Il capo della “banda dei ricercatori” è un neurobiologo (Edoardo Leo), a cui si uniscono altri disoccupati e sottoccupati alle soglie della quarantina: un chimico-lavapiatti, due latinisti-benzinai, un economista-pokerista, un archeologo e un antropologo. Qui li ritroviamo dopo essere stati arrestati, e lo sviluppo è quello più collaudato: la polizia li assolda per dare la caccia ai produttori di smart drugs, sostanze psicotrope di fresco conio che riescono a circolare per un periodo, prima di venir dichiarate illegali. Il tutto è concepito come una saga: il finale è sospeso e introduce il teaser dell’episodio 3.

Lo spettatore del film è idealmente uno che ha già visto il primo episodio: senza una fresca conoscenza molti passaggi sono incomprensibili.
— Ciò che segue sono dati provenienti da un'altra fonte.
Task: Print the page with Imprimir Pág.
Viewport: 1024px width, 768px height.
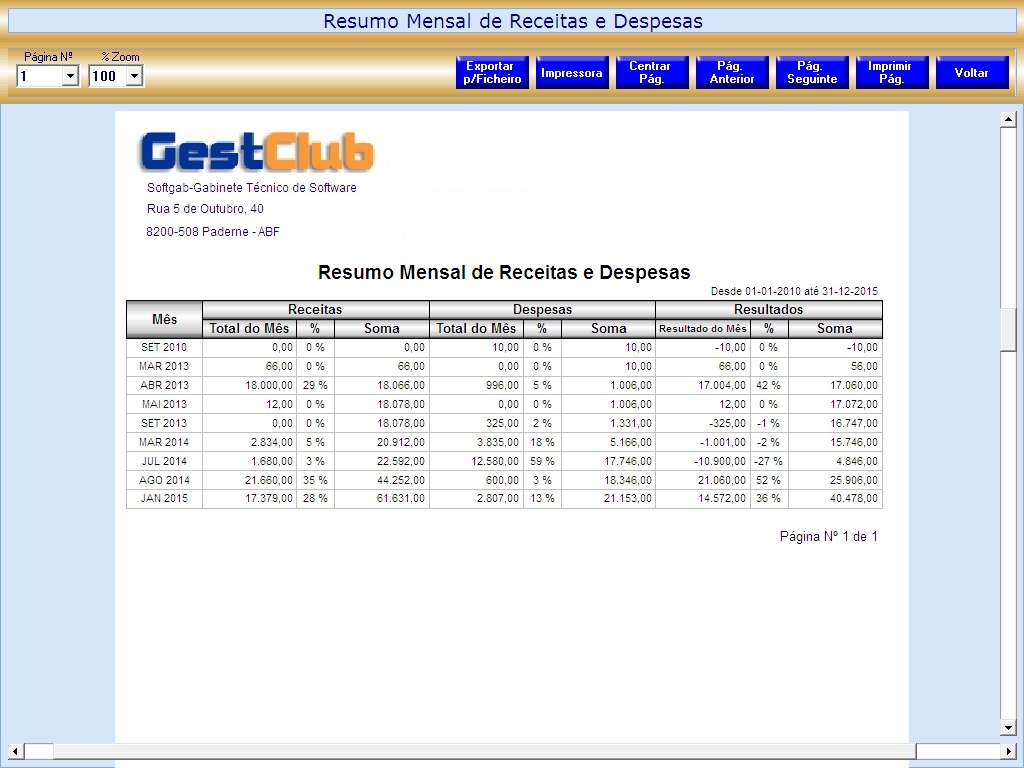Action: [891, 73]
Il risultato finale però ne guadagna, perché salta le premesse e le presentazioni dei personaggi, e si butta subito sulla vicenda, con gag e battute spesso divertenti, un ritmo veloce e una parte finale da film d’azione. Agli attori dell’episodio precedente se ne aggiungono altri, anche se in realtà non tutti sono all’altezza (i preferiti di chi scrive restano Libero De Rienzo, Paolo Calabresi, Pietro Sermonti e Valerio Aprea).

Purtroppo torna anche la tremenda impostazione visiva con colori da Instagram, filtri dégradé e riprese aeree montate veloci. Ma tant’è. Tentativo di commedia non stupida e non scollegata dalla realtà, il progetto “Smetto quando voglio” prova a recuperare qualche decennio di ritardo del nostro cinema commerciale, e quanto meno sembra uno dei pochi film italiani che possano interessare un pubblico sotto i 40 anni.